На постоялом дворе Дон Кихот варил рыцарский бальзам, которым были очень заинтересованы и Санчо Панса, и трактирщик, и его жена, и их дочь, ибо идальго из Ламанчи рассказывал, что от этого бальзама могут оживать и убитые. Сцена шла как бы отдельным вставным номером, аттракционом. Набрав в большой котел всевозможных диких горьких трав, перца, горчицы, Дон Кихот начинал варить снадобье и произносить заклинание. Он пел под музыку:

Ты, котел, закипай,
Силу рыцарю дай,
Чтобы ранам не быть,
Чтобы крови не лить...

Приплясывая и делая невообразимые прыжки, он подпевал:

Крабам! Карабам! Карабам! Бам! Бам!

Имитируя Дон Кихота, тоже приплясывая и подпевая, повторяли припев все участники сцены. Во время дикой пляски у исполнителя роли трактирщика всегда соскакивала с ноги туфля и подлетала высоко под потолок, что вызывало веселую реакцию зрительного зала. На одном из спектаклей эта туфля была подброшена настолько высоко, что она застряла наверху между осветительными приборами. Это вызвало особый восторг зрителей и радость и веселье исполнителей. Туфля так и осталась там до конца спектакля.

- Представленные данные -
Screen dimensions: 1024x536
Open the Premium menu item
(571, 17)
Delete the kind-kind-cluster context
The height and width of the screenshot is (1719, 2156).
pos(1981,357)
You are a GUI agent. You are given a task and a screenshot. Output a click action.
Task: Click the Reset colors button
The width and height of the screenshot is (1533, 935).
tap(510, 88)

- Задания -
1) Перечислите всех, кто, согласно отрывку о спектакле «Дон Кихот», был очень заинтересован рыцарским бальзамом.
2) Возобновите рассказ о спектакле «Дон Кихот», начав с фразы, которая следует за последней приведённой.

- Ответы -
1) Санчо Панса, трактирщик, жена трактирщика, их дочь.

2)
После заклинания Дон Кихот предлагал Санчо Пансе первым выпить бальзама. Тот доверчиво делал несколько глотков и от страшной боли начинал прыгать и кататься по сцене. Удивленный Дон Кихот делал такой вывод:

— Ах, Санчо, это же рыцарское лекарство, а ведь ты не рыцарь, Санчо. Вот почему оно тебе не помогло.

Тут он сам выпивал большой глоток, затем второй и от страшной боли и ожогов гортани складывался, как перочинный нож, валился навзничь и громогласно просил:

— Мне дурно, отведите меня в дом.

Держась за плечи трактирщика и его жены, двумя длинными шагами Дон Кихот оказывался у входа в трактир.

Эта увлекательная сцена всегда вызывала дружные аплодисменты юных зрителей.

На одном из спектаклей во время заклинания и дикой пляски у меня отвалились и упали наклеенные длинные усы. Зрители закричали:

— Э-э... Усы отвалились!

Необходимо было как-то выйти из затруднительного положения. Я поднял усы и воскликнул:

— Ах, проклятые волшебники! Они даже усы мои с корнем вырвали.

В зрительном зале водворилась тишина. Зрители поверили, что так и должно быть по пьесе.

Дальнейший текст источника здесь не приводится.